Misery Loves Companies: Rethinking Social Initiatives by Business
评估组织理论和实证研究如何回应企业参与社会生活的紧张关系,审视30年来企业社会倡议与财务绩效的实证研究及利益相关者理论的发展,并提出以经济与社会目标之间的张力为起点的替代研究路径。
Companies are increasingly asked to provide innovative solutions to deep-seated problems of human misery, even as economic theory instructs managers to focus on maximizing their shareholders' wealth.
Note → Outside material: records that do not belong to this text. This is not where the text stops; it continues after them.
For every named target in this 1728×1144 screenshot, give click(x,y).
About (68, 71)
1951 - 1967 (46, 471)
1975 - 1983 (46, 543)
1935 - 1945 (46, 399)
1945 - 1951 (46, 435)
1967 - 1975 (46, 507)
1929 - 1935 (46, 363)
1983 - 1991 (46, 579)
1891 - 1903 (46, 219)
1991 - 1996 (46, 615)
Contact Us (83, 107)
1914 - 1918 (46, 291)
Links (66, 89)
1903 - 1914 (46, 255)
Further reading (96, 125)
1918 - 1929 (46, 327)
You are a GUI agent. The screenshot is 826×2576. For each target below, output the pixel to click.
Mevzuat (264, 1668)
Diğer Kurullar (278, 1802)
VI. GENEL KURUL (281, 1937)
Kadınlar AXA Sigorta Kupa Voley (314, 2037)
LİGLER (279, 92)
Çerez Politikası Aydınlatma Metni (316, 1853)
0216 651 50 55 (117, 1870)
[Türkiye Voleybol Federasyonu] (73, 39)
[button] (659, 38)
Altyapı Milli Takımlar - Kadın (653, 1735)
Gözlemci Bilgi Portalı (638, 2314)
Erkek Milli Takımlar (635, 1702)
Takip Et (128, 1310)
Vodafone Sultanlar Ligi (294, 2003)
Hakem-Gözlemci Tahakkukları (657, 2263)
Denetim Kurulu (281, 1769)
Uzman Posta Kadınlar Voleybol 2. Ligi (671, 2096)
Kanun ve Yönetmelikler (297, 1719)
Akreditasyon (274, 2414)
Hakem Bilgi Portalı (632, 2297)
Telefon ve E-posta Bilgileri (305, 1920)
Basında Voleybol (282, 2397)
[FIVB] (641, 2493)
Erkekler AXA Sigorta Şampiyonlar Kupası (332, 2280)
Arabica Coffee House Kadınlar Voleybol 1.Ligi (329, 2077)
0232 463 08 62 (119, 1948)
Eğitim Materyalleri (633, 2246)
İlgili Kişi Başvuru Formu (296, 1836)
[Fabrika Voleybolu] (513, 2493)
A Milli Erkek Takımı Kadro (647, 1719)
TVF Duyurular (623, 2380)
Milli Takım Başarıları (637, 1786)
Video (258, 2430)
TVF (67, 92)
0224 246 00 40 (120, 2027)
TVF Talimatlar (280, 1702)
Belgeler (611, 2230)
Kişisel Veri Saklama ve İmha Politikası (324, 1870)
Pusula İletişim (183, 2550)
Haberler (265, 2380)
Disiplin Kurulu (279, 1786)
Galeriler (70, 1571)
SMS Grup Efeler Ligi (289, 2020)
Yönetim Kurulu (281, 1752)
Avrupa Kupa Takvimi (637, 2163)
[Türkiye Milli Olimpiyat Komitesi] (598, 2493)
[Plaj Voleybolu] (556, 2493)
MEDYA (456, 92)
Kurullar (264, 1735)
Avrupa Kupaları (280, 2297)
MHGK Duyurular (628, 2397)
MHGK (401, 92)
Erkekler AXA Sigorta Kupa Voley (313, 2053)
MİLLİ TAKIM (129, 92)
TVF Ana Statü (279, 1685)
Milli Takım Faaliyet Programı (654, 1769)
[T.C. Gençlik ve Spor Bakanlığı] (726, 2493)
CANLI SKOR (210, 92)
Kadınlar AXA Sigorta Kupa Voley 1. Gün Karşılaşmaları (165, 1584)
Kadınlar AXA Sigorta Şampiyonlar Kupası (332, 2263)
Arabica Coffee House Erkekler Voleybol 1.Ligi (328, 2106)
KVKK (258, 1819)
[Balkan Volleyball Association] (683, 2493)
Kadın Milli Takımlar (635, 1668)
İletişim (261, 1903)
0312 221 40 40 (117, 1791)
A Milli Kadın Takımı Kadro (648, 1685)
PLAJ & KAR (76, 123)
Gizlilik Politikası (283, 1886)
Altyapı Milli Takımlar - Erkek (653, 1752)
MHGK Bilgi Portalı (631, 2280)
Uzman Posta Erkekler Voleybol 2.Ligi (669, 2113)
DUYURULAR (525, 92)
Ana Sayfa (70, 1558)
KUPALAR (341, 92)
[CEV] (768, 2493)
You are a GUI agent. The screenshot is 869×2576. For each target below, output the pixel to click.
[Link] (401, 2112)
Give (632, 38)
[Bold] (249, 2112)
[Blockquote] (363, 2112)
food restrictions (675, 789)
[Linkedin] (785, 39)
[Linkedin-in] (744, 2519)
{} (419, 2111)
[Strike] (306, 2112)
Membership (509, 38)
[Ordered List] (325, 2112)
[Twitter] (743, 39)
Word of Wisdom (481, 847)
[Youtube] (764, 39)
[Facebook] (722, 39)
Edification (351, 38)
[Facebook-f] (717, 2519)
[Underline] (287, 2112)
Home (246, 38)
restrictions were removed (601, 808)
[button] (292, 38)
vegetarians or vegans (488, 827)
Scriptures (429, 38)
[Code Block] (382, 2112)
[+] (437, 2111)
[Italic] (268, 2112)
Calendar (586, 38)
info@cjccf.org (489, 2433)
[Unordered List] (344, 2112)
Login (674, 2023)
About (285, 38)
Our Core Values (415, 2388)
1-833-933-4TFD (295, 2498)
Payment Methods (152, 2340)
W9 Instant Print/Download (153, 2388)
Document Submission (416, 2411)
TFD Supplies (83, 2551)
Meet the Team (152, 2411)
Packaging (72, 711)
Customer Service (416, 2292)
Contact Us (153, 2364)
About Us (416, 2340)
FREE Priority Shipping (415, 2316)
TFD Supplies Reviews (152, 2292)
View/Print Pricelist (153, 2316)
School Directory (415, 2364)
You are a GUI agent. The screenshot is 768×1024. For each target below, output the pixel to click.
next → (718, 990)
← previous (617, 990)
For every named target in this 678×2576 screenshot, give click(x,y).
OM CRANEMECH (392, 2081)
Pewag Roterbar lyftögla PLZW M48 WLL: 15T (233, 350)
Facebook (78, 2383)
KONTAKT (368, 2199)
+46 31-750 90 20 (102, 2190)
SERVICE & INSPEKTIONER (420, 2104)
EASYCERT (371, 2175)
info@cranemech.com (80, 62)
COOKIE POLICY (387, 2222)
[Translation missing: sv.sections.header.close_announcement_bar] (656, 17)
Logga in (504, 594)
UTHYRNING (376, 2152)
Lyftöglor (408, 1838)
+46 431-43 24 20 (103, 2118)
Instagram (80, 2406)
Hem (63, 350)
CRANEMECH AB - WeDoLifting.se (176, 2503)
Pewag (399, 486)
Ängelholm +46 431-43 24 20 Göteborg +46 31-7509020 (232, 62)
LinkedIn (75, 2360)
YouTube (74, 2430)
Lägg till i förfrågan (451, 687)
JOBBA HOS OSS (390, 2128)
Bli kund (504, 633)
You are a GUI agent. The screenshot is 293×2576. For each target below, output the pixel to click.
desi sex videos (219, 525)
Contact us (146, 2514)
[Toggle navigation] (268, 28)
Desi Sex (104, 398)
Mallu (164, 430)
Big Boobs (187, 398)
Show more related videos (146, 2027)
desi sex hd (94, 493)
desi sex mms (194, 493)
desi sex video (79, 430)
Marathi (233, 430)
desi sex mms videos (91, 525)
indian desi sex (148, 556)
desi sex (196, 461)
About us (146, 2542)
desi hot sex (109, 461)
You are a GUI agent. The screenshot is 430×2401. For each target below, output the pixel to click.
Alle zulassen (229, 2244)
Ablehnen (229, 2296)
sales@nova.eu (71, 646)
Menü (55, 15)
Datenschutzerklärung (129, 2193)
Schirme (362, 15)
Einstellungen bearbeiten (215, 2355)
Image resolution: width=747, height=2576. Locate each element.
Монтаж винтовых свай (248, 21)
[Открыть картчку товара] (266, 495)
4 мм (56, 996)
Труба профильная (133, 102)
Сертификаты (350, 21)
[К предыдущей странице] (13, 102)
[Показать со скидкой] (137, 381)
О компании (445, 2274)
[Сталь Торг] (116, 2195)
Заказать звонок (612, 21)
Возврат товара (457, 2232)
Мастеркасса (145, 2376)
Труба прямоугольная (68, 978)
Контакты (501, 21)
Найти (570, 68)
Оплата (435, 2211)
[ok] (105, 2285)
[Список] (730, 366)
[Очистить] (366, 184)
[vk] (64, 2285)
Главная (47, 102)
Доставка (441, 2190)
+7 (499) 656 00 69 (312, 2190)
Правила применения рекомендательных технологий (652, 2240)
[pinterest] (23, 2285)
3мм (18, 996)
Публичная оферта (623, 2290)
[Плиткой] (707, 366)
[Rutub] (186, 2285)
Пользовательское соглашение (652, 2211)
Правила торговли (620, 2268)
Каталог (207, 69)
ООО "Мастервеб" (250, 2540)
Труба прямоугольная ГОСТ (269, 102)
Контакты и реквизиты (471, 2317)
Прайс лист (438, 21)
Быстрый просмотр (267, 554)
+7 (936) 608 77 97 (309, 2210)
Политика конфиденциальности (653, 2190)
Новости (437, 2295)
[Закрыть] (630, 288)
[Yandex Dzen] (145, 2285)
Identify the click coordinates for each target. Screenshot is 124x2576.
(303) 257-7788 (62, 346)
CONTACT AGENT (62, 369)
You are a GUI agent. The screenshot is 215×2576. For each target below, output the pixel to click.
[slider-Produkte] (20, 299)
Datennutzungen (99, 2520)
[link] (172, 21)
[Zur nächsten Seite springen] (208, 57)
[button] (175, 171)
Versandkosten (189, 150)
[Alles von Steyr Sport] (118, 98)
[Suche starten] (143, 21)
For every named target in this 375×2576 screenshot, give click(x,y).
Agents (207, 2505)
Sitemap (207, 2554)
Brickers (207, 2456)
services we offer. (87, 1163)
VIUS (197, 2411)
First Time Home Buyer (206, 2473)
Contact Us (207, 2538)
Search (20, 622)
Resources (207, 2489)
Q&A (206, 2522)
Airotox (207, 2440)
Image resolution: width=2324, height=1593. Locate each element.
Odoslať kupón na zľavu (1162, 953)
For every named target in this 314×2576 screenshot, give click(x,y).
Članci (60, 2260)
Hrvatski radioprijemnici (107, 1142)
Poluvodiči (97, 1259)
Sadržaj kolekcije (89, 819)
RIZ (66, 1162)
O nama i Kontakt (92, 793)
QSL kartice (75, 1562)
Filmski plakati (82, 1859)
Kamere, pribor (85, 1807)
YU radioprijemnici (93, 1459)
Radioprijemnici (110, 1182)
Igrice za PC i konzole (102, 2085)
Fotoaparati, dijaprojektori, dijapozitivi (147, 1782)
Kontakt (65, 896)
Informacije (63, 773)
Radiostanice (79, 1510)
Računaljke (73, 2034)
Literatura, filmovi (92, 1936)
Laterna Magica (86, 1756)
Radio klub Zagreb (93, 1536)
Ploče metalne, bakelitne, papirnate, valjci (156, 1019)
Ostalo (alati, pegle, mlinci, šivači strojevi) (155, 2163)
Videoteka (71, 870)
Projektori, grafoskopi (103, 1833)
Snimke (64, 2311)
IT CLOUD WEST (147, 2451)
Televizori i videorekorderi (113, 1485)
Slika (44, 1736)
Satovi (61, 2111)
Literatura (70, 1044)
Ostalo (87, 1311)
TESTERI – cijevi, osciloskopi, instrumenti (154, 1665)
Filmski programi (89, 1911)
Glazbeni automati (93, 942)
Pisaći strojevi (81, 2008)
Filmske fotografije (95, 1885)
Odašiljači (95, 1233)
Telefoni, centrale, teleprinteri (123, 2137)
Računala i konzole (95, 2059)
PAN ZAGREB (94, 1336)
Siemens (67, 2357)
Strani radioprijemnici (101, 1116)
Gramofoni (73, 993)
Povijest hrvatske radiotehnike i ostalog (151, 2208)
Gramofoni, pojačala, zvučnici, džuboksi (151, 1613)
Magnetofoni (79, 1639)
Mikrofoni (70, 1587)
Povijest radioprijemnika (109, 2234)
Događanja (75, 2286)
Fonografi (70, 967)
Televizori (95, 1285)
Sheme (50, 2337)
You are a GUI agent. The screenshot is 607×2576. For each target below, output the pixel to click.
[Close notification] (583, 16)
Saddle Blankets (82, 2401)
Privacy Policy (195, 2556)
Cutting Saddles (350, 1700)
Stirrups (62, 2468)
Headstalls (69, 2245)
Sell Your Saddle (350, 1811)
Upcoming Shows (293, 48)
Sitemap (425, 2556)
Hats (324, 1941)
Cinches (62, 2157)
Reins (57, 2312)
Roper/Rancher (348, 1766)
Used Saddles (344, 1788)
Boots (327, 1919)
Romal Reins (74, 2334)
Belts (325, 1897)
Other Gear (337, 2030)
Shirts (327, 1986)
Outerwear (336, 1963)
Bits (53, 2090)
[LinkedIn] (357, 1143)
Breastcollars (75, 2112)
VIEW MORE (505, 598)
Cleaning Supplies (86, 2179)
In this paper, we assess how organization theory and empirical research have thus far responded to this tension over corporate involvement in wider social life. Organizational scholarship has typically sought to reconcile corporate social initiatives with seemingly inhospitable economic logic. Depicting the hold that economics has had on how the relationship between the firm and society is conceived, we examine the consequences for organizational research and theory by appraising both the 30-year quest for an empirical relationship between a corporation's social initiatives and its financial performance, as well as the development of stakeholder theory. We propose an alternative approach, embracing the tension between economic and broader social objectives as a starting point for systematic organizational inquiry. Adopting a pragmatic stance, we introduce a series of research questions whose answers will reveal the descriptive and normative dimensions of organizational responses to misery.